Tools Selection for Teaching Data Warehousing and Data Mining

ANDY C. H. LAW

Kwantlen University College

ABSTRACT

The application of data warehousing (DW) and data mining (DM) concepts in data analysis and decision making has attracted a great deal of interest in the information technology (IT) industry. In a DW and DM course, students learn how a data warehouse is developed through a methodological approach. They learn different techniques in each development phase according to the methodology, and use different tools to perform the techniques. Since DW and DM cover various technologies such as database technology, statistics, visualization, information science, and machine learning, software tools selection during the course development becomes a major concern. In this paper, I describe two different approaches of tools selection. The first approach uses an integrated tool by a single vendor, and the second uses different tools by various vendors. In each approach, I measure the quality of learning by making observations and interviews. I find that the students will be more confidence in solving DW and DM problems using the second approach. 
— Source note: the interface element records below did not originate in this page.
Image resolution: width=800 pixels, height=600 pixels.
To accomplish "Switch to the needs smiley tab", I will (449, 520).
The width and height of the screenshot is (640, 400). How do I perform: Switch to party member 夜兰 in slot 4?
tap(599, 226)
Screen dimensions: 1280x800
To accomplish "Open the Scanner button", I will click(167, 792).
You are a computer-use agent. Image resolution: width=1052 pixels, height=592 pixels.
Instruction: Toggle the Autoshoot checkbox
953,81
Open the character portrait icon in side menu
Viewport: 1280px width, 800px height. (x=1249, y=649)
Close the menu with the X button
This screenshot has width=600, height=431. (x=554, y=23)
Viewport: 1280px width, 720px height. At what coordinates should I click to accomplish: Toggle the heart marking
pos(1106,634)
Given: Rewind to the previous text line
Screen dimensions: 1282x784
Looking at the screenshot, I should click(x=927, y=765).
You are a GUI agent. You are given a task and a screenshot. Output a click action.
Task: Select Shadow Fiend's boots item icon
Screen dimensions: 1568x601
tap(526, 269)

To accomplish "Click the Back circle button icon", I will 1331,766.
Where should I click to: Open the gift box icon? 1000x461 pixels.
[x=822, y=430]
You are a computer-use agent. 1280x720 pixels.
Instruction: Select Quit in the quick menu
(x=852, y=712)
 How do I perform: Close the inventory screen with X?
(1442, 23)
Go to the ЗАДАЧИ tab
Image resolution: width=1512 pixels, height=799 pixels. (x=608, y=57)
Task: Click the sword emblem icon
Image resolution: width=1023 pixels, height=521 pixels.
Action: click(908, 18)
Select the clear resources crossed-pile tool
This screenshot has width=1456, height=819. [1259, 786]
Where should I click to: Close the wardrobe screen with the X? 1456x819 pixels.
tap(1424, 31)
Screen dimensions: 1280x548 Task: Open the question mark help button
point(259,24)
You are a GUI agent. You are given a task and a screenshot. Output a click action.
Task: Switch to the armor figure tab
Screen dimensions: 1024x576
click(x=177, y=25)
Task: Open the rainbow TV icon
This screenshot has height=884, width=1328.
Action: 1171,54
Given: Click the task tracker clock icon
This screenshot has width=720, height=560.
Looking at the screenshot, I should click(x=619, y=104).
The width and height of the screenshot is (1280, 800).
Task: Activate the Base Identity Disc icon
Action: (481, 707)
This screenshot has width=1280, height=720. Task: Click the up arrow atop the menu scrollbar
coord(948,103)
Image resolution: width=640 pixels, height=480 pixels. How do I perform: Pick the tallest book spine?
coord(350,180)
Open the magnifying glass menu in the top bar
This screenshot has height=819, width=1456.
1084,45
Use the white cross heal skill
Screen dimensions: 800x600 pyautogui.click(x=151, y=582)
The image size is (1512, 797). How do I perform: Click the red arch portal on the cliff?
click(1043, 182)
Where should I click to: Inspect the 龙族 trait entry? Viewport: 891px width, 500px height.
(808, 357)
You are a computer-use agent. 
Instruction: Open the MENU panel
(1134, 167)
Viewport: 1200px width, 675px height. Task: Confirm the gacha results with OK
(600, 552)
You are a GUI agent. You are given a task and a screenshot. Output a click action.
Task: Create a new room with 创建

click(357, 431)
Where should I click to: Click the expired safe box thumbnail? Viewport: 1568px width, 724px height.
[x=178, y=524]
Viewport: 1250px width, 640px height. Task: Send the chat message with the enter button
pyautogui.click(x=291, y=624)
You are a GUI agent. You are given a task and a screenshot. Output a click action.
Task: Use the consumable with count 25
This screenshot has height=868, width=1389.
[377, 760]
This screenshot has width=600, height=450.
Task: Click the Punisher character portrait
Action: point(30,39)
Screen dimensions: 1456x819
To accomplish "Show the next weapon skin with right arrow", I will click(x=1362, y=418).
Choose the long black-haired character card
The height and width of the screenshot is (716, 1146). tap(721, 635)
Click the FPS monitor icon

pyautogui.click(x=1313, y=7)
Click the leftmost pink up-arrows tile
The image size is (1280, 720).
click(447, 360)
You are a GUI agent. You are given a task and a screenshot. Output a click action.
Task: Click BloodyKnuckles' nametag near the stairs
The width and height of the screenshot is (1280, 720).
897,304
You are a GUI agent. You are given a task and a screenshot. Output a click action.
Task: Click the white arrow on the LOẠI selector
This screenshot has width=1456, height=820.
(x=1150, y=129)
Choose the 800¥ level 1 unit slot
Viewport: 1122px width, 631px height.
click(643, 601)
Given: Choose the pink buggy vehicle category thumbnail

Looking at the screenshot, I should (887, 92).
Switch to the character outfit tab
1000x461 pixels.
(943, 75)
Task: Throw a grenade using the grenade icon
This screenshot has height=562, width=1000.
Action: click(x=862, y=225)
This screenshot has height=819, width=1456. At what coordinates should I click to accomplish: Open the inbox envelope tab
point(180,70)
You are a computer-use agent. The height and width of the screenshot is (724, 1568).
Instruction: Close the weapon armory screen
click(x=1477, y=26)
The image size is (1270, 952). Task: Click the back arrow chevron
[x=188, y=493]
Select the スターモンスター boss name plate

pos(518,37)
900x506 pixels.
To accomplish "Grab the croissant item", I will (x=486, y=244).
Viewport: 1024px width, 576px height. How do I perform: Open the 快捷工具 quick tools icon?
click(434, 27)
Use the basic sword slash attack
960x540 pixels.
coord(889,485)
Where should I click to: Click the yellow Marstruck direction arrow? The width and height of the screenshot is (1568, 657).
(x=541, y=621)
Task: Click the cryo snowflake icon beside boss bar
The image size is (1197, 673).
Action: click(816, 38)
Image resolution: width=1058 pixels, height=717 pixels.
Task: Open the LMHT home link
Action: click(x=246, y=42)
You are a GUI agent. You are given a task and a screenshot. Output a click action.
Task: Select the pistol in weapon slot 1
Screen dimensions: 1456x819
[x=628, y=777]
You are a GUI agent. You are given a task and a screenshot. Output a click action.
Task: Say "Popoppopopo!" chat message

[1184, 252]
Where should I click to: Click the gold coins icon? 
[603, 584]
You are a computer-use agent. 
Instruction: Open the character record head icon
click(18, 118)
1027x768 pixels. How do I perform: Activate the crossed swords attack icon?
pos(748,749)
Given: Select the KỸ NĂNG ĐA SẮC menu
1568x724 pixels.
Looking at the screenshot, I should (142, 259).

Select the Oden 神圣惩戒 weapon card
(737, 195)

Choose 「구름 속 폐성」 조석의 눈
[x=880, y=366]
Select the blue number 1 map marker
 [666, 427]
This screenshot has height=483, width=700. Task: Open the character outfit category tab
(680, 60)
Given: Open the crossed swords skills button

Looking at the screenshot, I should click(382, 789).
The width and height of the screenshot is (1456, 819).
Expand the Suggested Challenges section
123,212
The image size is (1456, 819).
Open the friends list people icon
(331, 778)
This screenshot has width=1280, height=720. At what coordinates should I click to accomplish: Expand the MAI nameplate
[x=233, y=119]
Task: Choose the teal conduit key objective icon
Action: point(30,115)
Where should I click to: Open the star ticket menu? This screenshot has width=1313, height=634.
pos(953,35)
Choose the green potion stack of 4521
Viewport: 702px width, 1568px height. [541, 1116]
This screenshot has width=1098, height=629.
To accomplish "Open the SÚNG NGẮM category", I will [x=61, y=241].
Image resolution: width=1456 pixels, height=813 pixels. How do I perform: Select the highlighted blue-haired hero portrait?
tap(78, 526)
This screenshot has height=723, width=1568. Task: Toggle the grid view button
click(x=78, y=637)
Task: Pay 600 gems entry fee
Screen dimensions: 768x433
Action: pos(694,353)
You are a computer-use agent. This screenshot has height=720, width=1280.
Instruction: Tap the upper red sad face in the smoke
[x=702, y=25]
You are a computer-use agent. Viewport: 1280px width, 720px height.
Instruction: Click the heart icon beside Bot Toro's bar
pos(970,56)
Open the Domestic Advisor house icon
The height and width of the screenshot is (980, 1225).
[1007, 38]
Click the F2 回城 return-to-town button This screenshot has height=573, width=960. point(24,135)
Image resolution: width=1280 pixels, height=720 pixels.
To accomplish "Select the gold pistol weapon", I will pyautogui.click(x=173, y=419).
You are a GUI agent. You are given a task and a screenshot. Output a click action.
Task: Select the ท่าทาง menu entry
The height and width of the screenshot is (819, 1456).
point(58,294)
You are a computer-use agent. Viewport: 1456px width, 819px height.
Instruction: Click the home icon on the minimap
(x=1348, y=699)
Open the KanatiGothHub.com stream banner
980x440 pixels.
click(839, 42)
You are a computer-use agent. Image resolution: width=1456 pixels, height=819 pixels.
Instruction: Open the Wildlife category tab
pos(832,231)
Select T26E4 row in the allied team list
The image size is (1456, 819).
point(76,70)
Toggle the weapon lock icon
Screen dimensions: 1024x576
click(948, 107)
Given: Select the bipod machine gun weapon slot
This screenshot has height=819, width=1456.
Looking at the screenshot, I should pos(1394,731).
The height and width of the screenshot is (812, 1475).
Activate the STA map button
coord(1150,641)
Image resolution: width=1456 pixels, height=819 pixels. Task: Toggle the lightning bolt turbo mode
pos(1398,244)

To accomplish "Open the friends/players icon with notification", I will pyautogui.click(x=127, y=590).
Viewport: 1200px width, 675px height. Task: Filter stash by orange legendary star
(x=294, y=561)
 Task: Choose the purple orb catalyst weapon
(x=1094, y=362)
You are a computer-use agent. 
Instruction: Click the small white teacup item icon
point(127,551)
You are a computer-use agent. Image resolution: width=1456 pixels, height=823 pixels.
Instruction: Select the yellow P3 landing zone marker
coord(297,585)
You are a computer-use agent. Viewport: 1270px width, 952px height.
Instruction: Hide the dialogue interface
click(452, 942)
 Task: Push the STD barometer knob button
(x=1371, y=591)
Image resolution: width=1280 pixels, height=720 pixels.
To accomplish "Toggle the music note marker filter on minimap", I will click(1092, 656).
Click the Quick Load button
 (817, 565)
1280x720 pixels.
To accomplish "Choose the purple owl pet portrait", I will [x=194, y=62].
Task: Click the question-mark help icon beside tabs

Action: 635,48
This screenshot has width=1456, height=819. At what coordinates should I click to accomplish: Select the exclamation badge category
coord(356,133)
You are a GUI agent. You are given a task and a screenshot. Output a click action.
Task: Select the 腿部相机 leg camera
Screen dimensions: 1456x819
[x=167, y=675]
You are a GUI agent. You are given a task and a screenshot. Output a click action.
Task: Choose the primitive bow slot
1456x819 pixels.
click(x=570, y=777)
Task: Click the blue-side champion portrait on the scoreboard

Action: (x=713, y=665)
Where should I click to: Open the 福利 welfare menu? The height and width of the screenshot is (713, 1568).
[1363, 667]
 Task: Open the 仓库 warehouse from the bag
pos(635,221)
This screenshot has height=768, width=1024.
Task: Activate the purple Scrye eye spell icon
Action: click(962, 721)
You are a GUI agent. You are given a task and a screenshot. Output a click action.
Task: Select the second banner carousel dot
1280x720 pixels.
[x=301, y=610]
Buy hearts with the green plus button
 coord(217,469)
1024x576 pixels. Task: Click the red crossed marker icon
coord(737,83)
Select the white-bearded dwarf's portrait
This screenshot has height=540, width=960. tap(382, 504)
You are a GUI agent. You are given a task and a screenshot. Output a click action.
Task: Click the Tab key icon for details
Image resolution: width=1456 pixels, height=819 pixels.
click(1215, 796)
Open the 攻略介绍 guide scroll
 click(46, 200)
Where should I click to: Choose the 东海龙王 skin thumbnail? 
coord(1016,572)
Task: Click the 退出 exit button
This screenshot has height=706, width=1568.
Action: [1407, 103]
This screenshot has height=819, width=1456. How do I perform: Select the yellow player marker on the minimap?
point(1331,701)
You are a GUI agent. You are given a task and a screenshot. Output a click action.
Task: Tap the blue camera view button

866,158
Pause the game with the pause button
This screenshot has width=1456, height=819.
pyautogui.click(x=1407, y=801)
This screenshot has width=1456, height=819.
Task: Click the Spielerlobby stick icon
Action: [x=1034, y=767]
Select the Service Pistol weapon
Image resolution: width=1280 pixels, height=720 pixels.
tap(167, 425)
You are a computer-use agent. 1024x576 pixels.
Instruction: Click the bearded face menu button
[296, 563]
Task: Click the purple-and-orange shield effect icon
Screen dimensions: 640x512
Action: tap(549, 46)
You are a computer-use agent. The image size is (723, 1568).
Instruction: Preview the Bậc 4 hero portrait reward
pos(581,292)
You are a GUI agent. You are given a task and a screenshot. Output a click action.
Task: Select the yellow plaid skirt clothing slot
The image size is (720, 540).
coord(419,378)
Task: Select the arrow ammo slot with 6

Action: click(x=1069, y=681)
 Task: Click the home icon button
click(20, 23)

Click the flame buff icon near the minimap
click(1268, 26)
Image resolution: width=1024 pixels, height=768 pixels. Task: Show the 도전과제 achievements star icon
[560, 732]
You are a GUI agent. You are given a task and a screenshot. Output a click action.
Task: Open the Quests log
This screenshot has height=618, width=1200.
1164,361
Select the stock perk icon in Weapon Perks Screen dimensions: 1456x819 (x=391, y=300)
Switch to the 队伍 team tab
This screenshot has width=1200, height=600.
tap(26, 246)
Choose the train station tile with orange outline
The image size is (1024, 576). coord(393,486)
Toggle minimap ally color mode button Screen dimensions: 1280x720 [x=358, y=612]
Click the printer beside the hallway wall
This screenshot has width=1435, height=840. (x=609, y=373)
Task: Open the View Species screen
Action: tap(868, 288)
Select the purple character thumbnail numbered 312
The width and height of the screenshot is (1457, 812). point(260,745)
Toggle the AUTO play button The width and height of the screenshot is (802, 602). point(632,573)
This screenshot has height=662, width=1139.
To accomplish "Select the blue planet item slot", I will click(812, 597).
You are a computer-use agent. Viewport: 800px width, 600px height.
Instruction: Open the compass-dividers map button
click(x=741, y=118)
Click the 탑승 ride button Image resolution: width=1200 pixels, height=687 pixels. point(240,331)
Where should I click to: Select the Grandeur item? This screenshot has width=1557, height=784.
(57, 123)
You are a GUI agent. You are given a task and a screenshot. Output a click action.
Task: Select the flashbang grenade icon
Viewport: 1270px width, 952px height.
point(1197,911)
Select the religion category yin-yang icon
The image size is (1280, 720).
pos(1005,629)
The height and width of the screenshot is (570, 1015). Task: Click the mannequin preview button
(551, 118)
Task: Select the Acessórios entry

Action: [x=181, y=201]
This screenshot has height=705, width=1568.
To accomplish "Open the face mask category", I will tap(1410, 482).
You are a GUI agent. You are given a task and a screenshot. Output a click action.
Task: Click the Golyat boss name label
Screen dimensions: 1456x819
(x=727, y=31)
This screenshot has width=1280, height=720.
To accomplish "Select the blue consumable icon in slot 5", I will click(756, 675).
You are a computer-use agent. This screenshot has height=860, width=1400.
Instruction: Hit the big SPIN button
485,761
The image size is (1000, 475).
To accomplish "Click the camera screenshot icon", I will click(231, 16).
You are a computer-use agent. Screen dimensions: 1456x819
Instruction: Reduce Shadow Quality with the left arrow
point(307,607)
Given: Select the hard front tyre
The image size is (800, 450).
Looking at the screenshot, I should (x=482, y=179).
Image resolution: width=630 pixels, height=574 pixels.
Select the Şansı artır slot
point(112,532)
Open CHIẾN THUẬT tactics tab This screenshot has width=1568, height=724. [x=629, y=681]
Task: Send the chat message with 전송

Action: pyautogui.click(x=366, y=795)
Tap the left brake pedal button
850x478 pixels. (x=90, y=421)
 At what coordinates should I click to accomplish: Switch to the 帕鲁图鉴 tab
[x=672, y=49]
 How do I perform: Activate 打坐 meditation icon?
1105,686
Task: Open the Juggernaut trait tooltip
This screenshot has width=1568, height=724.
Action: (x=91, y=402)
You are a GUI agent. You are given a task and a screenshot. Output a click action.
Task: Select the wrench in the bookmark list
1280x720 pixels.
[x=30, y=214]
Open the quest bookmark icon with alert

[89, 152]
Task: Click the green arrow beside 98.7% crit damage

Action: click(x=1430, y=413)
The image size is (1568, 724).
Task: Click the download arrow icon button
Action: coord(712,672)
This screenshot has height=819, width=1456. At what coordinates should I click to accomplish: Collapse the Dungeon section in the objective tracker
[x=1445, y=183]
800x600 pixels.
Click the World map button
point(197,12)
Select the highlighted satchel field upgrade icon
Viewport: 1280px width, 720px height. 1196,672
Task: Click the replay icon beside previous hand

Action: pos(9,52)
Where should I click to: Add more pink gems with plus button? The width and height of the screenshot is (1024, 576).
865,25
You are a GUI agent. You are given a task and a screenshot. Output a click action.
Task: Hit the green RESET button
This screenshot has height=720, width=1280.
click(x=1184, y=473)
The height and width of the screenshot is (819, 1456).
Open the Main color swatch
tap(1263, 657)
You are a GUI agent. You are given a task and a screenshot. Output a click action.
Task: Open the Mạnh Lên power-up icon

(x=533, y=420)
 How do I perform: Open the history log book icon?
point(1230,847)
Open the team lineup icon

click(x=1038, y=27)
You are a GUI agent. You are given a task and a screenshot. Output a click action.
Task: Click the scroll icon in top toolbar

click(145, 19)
Keywords: Data Warehousing, Data Mining, Software Tools Selection

1. Introduction

The emergence of DW was initially a consequence of the observation by W. Inmon in the early 1990s that online transaction processing (OLTP) and online analytical processing (OLAP) cannot coexist efficiently in the same database environment, mostly due to their very different transaction characteristics [1]. Recently, the application of DW and DM concepts in data analysis and decision making has attracted a great deal of interest in the IT industry. Due to the strong demand of trained data warehouse developers, Kwantlen University College (KUC), B.C., Canada, has been offering a fourth year level course in DW and DM in its Bachelor of Technology in IT (BTECH-IT) program since year 2000. Similar to the development of most information systems, students are required to learn the methodology, the techniques and the tools. Students in the course learn how an enterprise data warehouse is developed through a methodological approach, followed by how specialized types of data warehouse such as data marts and OLAP systems are built from the enterprise model. In addition, they will learn how DM concepts can be applied to mine the warehouse data. During each development phase according to the methodology, students learn different techniques and use different tools to perform the techniques. In section two, I explore the relationship between tools and learning activities using activity theory. In section three, I describe the DW and DM infrastructure, and explain why tools selection is a major concern. In section four, I introduce two approaches of tools selection. The first approach uses an integrated tool by a single software vendor, and the second uses different tools by various vendors. In section five, I evaluate both approaches based on students’ performance using observation and interviews.

2. Tools and Learning

In this section, I explore the relationship between tools and learning activities and justify why tools selection is important in high quality learning. In fact, a DW and DM course can be viewed as an activity system. Activity systems, which are developed based on activity theory [2], are the basic units of analysis to alleviate problems that afflict the approaches to learning. In figure 1, the activity system has six components. Essential to the system are the relations between subjects (instructor and students), the community (DW and DM developers) of which they are members, and the object of their activities (DW and DM development). Such relations are mediated by a number of factors, including the tools (books, software tools) used by the subjects, the rules (course objectives, norms in techniques) that link subjects to their communities, and the roles (instructor educates students) adopted by the community.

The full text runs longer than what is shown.